A single tax break, a provision that would allow multinational corporations more favorable treatment of deductions for interest and foreign taxes, will pump $34 billion into corporate coffers. The American Council of Life Insurance won a $5 billion provision to extend for five years a temporary tax deferral on income the insurance and financial industries earn abroad. Another provision gives a $1 billion windfall to utilities involved in certain kinds of mergers.

Parenthetically, a report from the Center on Responsive Politics, issued July 28, notes that $1.42 billion was expended last year to support lobbying by 20,512 registered Washington lobbyists, the vast majority employed by corporate and business interests. This means 38 lobbyists and $2.7 million for each member of the House and Senate.

Congressional Republicans accompanied the tax cut legislation with a torrent of demagogy about returning money from Washington bureaucrats to ordinary citizens. But focusing the tax cut on the income tax, one of the few remnants of progressive social policy in America, ensures that ordinary working people will gain virtually nothing. Three quarters of all taxpayers pay more in payroll taxes, for Social Security, Medicare and disability insurance, than they do in income tax. There is no cut at all in the highly regressive payroll tax.

There is another political motive in the tax bill, besides the crass determination to give as much money as possible to those who already have more than enough. That is to drain the finances of the federal government so that there are no resources available for domestic social spending.

Mandatory budget cuts

The projection of $3 trillion in budget surpluses over the next two decades—of which $2 trillion is excess Social Security taxes to be reserved to bail out the retirement system in the long-term—is a fraud maintained by both big business parties for their own political purposes. Treasury and Congressional Budget Office estimates assume that the terms of the 1997 budget agreement between Clinton and congressional Republicans will be carried out, including a 20 percent across-the-board cut in discretionary spending—i.e., spending not required by entitlement programs like Social Security and Medicare.

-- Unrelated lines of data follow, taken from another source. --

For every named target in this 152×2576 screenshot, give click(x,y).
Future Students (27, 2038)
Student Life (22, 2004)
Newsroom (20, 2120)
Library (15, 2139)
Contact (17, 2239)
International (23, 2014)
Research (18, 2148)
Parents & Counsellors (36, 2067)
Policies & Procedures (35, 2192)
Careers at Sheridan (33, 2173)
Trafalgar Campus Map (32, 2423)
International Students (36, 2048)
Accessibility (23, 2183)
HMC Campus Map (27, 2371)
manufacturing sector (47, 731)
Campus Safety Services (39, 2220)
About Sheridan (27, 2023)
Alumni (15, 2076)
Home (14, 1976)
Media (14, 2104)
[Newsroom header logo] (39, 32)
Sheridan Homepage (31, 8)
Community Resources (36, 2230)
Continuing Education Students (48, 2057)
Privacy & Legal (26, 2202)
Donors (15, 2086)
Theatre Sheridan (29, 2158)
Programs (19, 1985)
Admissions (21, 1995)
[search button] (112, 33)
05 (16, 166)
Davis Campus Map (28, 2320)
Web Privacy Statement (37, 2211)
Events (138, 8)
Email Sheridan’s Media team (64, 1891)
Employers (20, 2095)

Since both parties support an increase in military spending, the largest discretionary item, the actual cuts in domestic programs required to meet the spending targets would mount to 30 percent or more. This would mean the effective gutting of programs such as pollution control, highways and other infrastructure, air traffic control, veterans' benefits, social services for Native Americans, housing and aid to education.

None of these cuts have yet been spelled out, and most will likely be postponed until after the November 2000 elections. Even without a tax cut, spending cuts of unprecedented dimensions will be required to meet the budget targets.

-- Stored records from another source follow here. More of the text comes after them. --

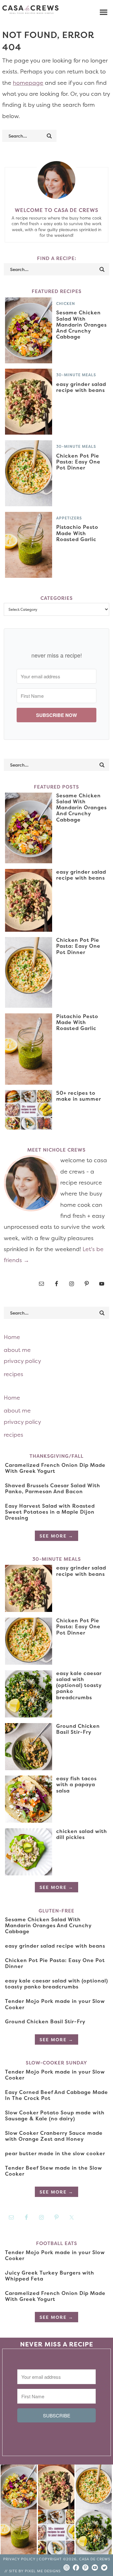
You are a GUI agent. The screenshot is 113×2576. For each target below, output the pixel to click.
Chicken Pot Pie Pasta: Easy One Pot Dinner (78, 461)
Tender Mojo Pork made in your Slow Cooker (55, 2004)
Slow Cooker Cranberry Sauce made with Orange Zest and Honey (54, 2135)
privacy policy (22, 1361)
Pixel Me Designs (43, 2571)
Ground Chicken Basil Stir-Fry (78, 1728)
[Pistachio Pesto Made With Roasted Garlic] (19, 2533)
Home (12, 1337)
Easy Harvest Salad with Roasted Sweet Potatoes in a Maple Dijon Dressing (50, 1511)
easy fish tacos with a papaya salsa (76, 1784)
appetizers (69, 518)
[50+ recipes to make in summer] (56, 2533)
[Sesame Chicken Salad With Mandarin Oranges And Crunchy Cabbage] (19, 2489)
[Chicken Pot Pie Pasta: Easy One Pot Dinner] (94, 2489)
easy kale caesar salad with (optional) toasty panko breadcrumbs (79, 1685)
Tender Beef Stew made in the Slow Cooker (53, 2170)
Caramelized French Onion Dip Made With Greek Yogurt (55, 1468)
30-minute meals (76, 374)
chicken (65, 303)
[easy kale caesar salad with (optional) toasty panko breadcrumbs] (94, 2533)
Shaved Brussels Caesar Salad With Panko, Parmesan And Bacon (52, 1488)
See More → (56, 1536)
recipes (13, 1374)
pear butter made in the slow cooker (55, 2153)
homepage (28, 83)
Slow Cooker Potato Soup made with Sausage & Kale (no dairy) (55, 2115)
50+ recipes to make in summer (78, 1095)
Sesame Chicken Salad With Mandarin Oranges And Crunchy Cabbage (81, 324)
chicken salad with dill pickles (81, 1834)
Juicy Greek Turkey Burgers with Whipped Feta (49, 2275)
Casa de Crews (30, 9)
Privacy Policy (19, 2559)
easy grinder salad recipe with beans (81, 387)
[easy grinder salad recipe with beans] (56, 2489)
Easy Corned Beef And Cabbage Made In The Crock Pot (56, 2095)
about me (17, 1350)
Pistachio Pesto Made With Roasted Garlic (77, 532)
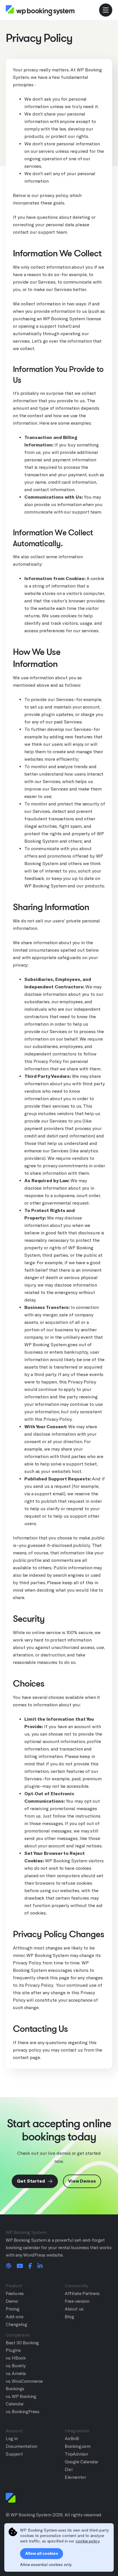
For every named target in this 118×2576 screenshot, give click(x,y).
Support (14, 2454)
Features (15, 2293)
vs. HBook (15, 2358)
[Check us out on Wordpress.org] (8, 2266)
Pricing (12, 2309)
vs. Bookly (16, 2365)
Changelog (16, 2324)
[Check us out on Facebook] (30, 2266)
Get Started (31, 2181)
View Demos (82, 2181)
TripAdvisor (76, 2454)
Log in (12, 2438)
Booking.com (78, 2446)
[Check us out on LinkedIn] (40, 2266)
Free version (77, 2301)
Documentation (21, 2446)
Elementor (75, 2477)
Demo (12, 2301)
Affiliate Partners (82, 2293)
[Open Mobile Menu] (105, 10)
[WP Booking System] (40, 10)
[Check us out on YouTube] (20, 2266)
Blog (69, 2316)
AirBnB (72, 2438)
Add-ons (14, 2316)
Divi (68, 2469)
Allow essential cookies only (45, 2564)
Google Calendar (81, 2461)
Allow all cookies (41, 2553)
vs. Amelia (16, 2373)
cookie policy (87, 2541)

President Clinton has already pledged to veto the tax bill in either the House or Senate version. More importantly, from the standpoint of big business politics, the bill has already been vetoed by an even more authoritative figure, Federal Reserve Board Chairman Alan Greenspan, who sharply criticized a tax cut of such a magnitude in testimony before House and Senate committees over the past two weeks.

John Feehery, spokesman for House Speaker Dennis Hastert, declared of the tax bill: “This is who we are. This defines us as a party.” In that case, the Republican Party has defined itself as the party that specializes in pandering to the most short-term profit lust of the wealthy.

The Democratic Party defends the wealthy just as fervently, but more cautiously. It advises the moneyed elite to look back over their shoulders at the vast majority of the people who are not profiting from the stock market boom, and throw a crumb or two to avoid a social explosion.

Both Clinton and Greenspan are concerned, moreover, that a huge tax cut now, when the financial markets are already overheated, could lead to an inflationary explosion. They advise holding the tax cut in reserve as a measure to deal with the financial crisis that lies ahead.